How Did Physics Become So Strange?

Let’s start with a quiz:

Their last names start with the same two letters, and they lived in the same city at the same time – but that’s where the similarities end.

Only one of these two contemporaries was a revolutionary, whose life’s work would drastically improve the human condition.

Who do you pick?

Undeservedly the first man made it onto the top ten BBC Millennium list (10th) while arguably James Clerk Maxwell, the gentleman to the right, considerably improved the lot of humanity. 

He changed physics forever, single-handedly undermining the very foundation of the science when developing his theory of electromagnetism in the early 1860s.

At first, nobody noticed.

Maxwell predicted the existence of electromagnetic waves (but didn’t live to see this prediction experimentally verified) and correctly identified light with electromagnetic waves. This seemingly settled an old score once and for all in favor of Christian Huygens theory of light and relegated Newton’s corpuscular theory (proposed in his famous work, Opticks) to the dustbin of history.

There was just one little problem, and over time it grew so big it could no longer be ignored.

Until then all natural laws were well behaved. They didn’t discriminate against you if you happened to live on another star that zips through the cosmos at a different rate of speed than our solar system.

Physics laws are usually written down with respect to inertial frames of references (i.e. usually represented by a simple cartesian grid). Inertial means that these systems can have relative motion but don’t accelerate. Natural laws could always be transformed between such reference systems so that by just representing the coordinates of system 1 in those of system 2 you again retain the exact same form of your equations (this is referred to as being invariant under Galilean transformations).

Maxwell’s equations did not conform and steadfastly refused to follow these iron-clad transformation laws. And this wasn’t the only problem; in combination with statistical thermodynamics, electrodynamics also predicted that a hot object should radiate an infinite amount of energy, a peculiarity know as the ultraviolet catastrophe.

These two issues were the seeds for the main physics revolutions of the last century. The first one directly lead to Special Relativity (one could even argue that this theory was already hidden within the Maxwell equations).  While the second one required field quantitization in order to be fixed and spawned modern Quantum Mechanics.

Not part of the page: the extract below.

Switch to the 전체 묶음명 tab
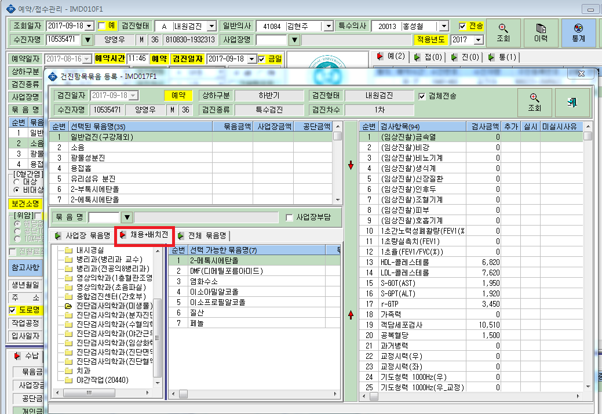This screenshot has width=602, height=414. click(203, 235)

It all started with this unlikely revolutionary whose life was cut short at age 48  (succumbing to the same kind of cancer that killed his mother).

Maxwell, like no other, demonstrated the predictive power of mathematical physics. One wishes he could have lived to see Heinrich Hertz confirm the existence of electromagtnetic waves – he would have been 55 at that time. But no human life span would have sufficed to see his first major insight verified:

A calculation early in his career conclusively demonstrated that the rings of Saturn had to be made up of small “brick-bat” rocks. It wasn’t until the Voyager probes encountered the planet in 1980/81 that he was proven right. Really, they should be called Maxwell’s rings.